The kibbutz and the
moshav are two collective democratic forms of settlement inspired by the
socialist ideology prevalent within the Jewish national movement in Palestine at
the end of the 19th beginning of the 20th century. As was
the case in a number of other voluntary forms of association such as communes,
social movements, political parties and some trades union which, from the
beginning of the modern age, were influenced by the socialist utopia, the
promise of gender equality in the kibbutz and the moshav became one of the
fundamental principles of these communities. This promise was part of an attempt
to establish a new egalitarian society, in which inequality in the distribution
of rights and obligations between men and women will be abolished through
transforming the boundaries between the private and the public spheres.
As this division forms a central institutional mechanism
which, for centuries, has produced and re-produced an unequal gender order, it
was by attacking this mechanism that equality was meant to be
achieved.
This book presents
the historical development of gender boundaries in the kibbutz and the moshav.
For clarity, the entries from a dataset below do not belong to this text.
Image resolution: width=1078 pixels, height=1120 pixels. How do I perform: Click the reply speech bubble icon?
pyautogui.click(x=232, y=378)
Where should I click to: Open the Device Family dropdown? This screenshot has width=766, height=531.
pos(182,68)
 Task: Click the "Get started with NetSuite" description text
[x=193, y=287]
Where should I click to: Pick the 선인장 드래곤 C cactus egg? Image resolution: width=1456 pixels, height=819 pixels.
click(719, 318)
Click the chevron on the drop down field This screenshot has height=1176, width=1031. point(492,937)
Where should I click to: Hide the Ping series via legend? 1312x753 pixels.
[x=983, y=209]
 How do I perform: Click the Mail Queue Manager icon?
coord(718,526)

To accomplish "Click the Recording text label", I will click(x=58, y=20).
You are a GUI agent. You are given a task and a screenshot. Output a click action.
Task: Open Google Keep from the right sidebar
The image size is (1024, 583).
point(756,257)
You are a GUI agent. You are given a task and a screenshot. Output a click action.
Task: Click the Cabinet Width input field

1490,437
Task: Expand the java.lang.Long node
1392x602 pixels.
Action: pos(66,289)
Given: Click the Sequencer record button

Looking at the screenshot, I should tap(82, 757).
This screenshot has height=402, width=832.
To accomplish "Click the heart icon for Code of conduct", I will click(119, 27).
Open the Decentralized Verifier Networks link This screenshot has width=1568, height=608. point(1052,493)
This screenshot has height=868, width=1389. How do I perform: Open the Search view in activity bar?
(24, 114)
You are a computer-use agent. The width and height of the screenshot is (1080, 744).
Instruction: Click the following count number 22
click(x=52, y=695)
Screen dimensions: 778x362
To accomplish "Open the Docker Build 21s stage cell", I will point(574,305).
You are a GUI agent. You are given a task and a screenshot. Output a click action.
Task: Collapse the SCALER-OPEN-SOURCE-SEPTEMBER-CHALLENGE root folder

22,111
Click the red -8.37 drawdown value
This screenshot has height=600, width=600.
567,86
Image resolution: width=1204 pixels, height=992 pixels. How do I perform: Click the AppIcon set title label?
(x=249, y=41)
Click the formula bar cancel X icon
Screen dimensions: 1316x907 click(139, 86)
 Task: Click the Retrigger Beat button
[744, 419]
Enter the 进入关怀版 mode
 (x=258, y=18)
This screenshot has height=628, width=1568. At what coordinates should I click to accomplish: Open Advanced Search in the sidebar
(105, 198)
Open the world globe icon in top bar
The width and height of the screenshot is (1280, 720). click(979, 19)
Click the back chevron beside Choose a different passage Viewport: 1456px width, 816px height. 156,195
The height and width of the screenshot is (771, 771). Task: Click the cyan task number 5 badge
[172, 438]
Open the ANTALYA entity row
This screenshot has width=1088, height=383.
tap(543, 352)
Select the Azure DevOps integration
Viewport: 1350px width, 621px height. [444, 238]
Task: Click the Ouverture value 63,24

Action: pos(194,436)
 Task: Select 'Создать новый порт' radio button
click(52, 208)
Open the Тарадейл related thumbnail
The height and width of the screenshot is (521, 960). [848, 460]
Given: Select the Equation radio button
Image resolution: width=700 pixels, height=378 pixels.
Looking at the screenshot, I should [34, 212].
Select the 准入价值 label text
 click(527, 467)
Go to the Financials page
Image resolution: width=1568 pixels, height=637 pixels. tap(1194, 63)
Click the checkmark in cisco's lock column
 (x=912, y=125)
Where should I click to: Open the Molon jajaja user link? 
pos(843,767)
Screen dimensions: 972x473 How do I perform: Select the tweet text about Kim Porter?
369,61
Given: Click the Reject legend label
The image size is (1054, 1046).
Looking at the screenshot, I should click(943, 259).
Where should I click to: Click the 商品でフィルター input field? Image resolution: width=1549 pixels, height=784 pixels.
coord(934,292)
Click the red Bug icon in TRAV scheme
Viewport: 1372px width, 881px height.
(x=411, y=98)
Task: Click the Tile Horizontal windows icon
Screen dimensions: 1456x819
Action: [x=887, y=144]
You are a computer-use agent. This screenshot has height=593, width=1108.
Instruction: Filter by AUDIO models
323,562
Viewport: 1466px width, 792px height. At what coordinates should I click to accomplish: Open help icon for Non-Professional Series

It underscores their dynamic nature and sheds light on the changing private and
public spheres that evolved during decades. This is accomplished through giving
space to the multi-faceted and multi-cultural voices of the women members of the
kibbutz and the moshav, secular and religious women, old-timers and new comers,
situated at the center or at the periphery of their communities. It brings into
sharper focus many issues related to gender boundaries and to the private and
public spheres that have rarely or even never been raised. By doing so, this
book contributes to our understanding of the social mechanisms that (re)produce
gender inequality in modernity, be it in its socialist, capitalist or
post-industrial version. It also provides additional evidence to the limits of
any attempt to achieve gender equality by focusing only on the transformation
of women without challenging hegemonic masculinities.